Durcan's prodigious output also contains beguiling love poems, surreal liberating narratives, quirky memorable utterances and though his poetry is sometimes prompted by headlines - the Northern Troubles, the Divorce Referendum, the death of six nuns in a fire, the election of Mary Robinson - it is always courageously personal and passionately spiritual.

This new book, The Days of Surprise, as with much of Durcan, is deceptive. The sixty-seven poems read fluently, easily, almost conversationally. But listen. That distinctive Paul Durcan music is in his superb command of rhythmic pattern and repetition.
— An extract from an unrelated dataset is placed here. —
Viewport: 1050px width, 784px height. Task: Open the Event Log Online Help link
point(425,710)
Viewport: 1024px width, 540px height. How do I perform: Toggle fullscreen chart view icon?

The immediate and engaging tone always strikes home.

These new poems, carefully sequenced and orchestrated, move from Durcan as a boy of three ["3 years of age in the full of my days"] to that same boy, now in his late sixties in a GP's waiting room. In 57, Dartmouth Square, a poignant and psychologically convincing elegy for the past, he says "I was my home". But that first poem also announces the speaker's troubled, anxious future life as "a happy neurotic".
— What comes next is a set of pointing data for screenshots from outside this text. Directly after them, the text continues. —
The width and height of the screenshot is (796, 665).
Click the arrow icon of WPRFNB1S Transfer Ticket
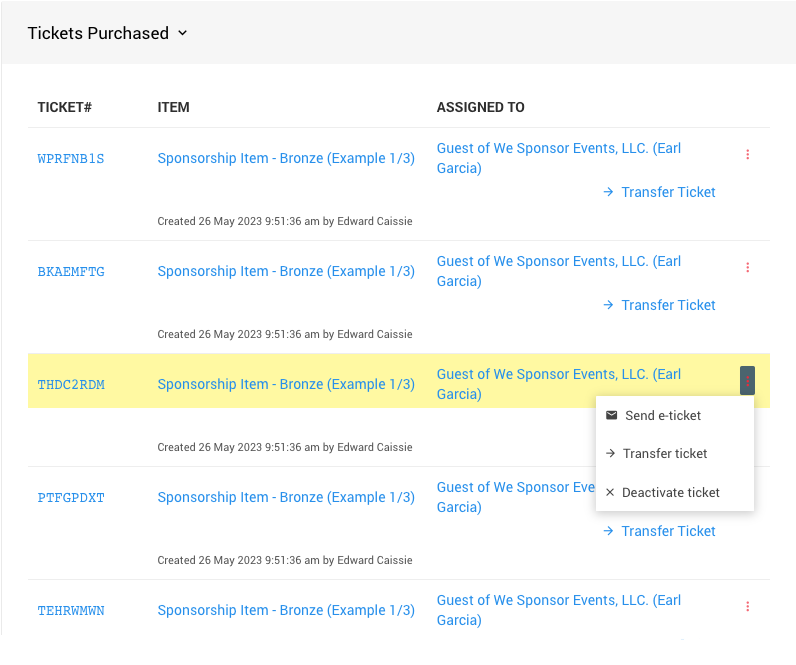[608, 192]
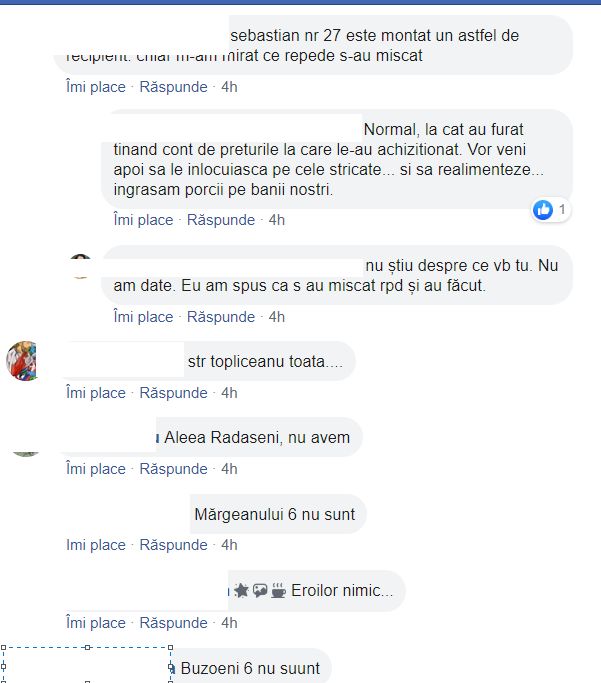The width and height of the screenshot is (601, 683).
Task: Open the colorful avatar beside "str topliceanu" comment
Action: [x=21, y=361]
From here the book opens up and ripples outwards to include an eclectic array of characters: foreign correspondent Marie Colvin, Pope Francis, TV's weather women, an arrogant consultant, an unmarried mother, Ringsend neighbours, Maud Gonne's grandson, a woman from Zonguldak, a smug Benedictine "cowled/ In all the fatty finery of snobbery" earning Durcan's savage indignation. There's a celebration of Brian Friel, a lament for Seamus Heaney and Michael D Higgins reading poetry to Sabina: 'Reading poetry to one another to stay sane./ Isn't it the hardest thing of all to stay sane?'

Through Paul Durcan's painterly eye a parcel is opened "as delicately as a surgeon executing a tracheotomy"; an umbrella becomes "a carousel of Arousal"; anything to do with health is "a Stations of the Cross"; "an aged massive chestnut tree" becomes "a maternity hospital seething with childbirth"; Papa Francesco "in his white shop coat" makes possible "the days of surprise".

Another Durcan hallmark is the imaginative leap which he does so effectively in The Death of Marie Colvin when he shifts, movingly, from a tiny public park in New York in 1959 to a cocktail bar in Beirut in 2012.
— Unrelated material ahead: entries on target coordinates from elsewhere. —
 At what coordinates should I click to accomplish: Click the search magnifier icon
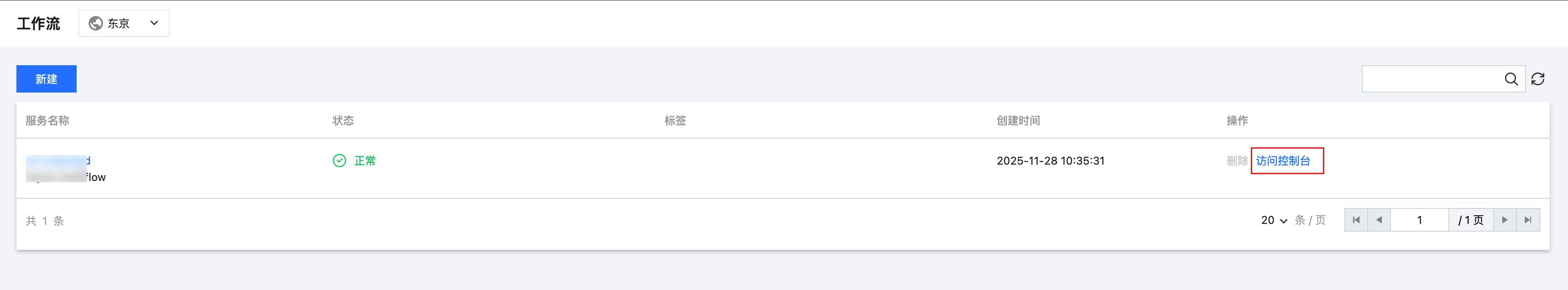(x=1511, y=79)
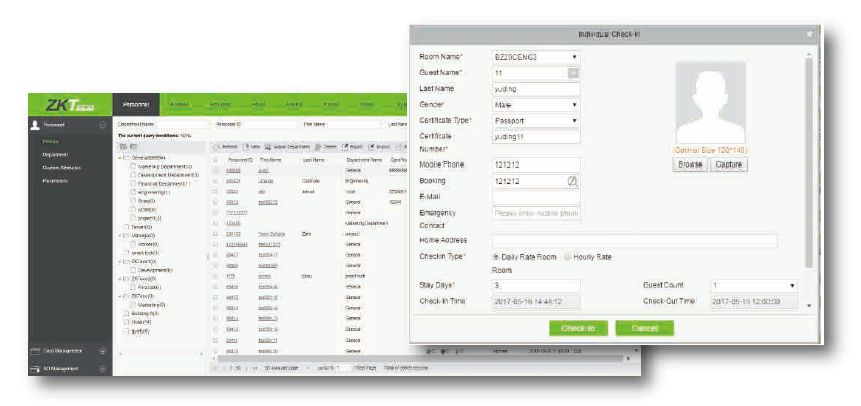Click the Refresh icon in the personnel toolbar
The width and height of the screenshot is (861, 406).
click(216, 147)
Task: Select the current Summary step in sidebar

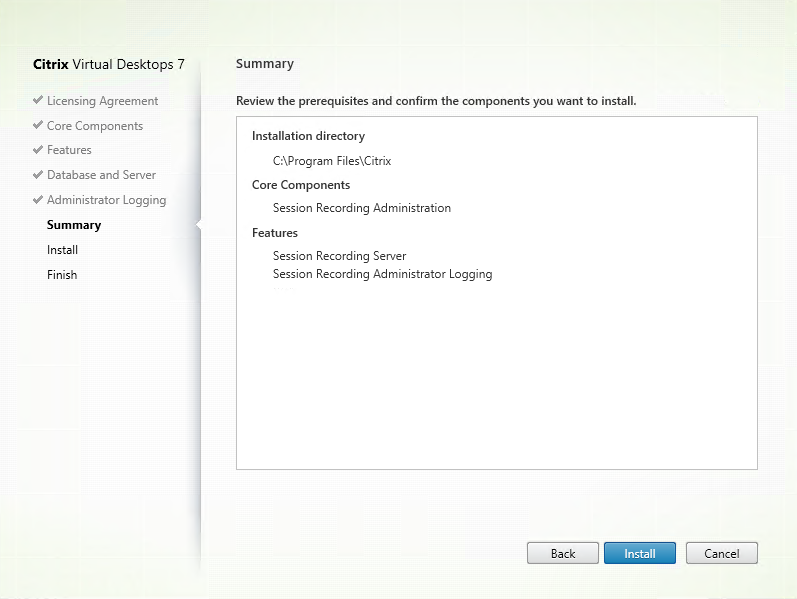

Aged seventy, for Durcan sickness, death and funerals, in poetry as in life, now feature more. In The Twenty-four-Hour Piano Recital, "bow-tied Death sitting upright at his black piano" plays "all day", "all night".

But the exuberance is also there. Durcan is still crazy about women. Two women on a weekend in Barcelona have a "Howl-arious!" time. A girl on a bicycle becomes "the not-yet pregnant mother of God". A woman nursing her baby on a bus in El Salvador tenderly takes a priest's hand and places it on her breast. His 'Azores High' weather women poem celebrates Siobhán Ryan with her "deep-sea, coming-up-for-air disclosures" and Jean Byrne in her "body-hugging dress", a poem set to become a party-piece.

Irish Bankers Shoot Dead Fifty-seven Homeless Children and The W.B. Yeats Shopping Centre are discombobulatingly Durcanesque, one savage, the other playful. Breaking News, an elegy for Seamus Heaney, a tender work of telling detail, contains the most beautiful moment in this entire collection. Here, combining biblical phrasing and echoes from one of Heaney's own favourite sentences, the opening of Robert Louis Stevenson's Kidnapped, Durcan has Heaney stepping into heaven: "And now I put the key for the first time/ Into the door of my father's house".

The name poet is never claimed. It is bestowed. Seamus Heaney always addressed Paul Durcan as 'Poet Durcan'. That he is. In The Days of Surprise the reader is continually, refreshingly, entertainingly, disturbingly surprised and, more importantly, nourished.

Richard Dorment's Making us see things DIFFERENTLY, quoted here by Maestro Durcan, could serve as a subtitle to this collection. His way of looking at the world is entirely his own. That humorous and deadly serious way of his often unsettles and unnerves his reader. In risk-taker Paul Durcan there is never a comfort zone.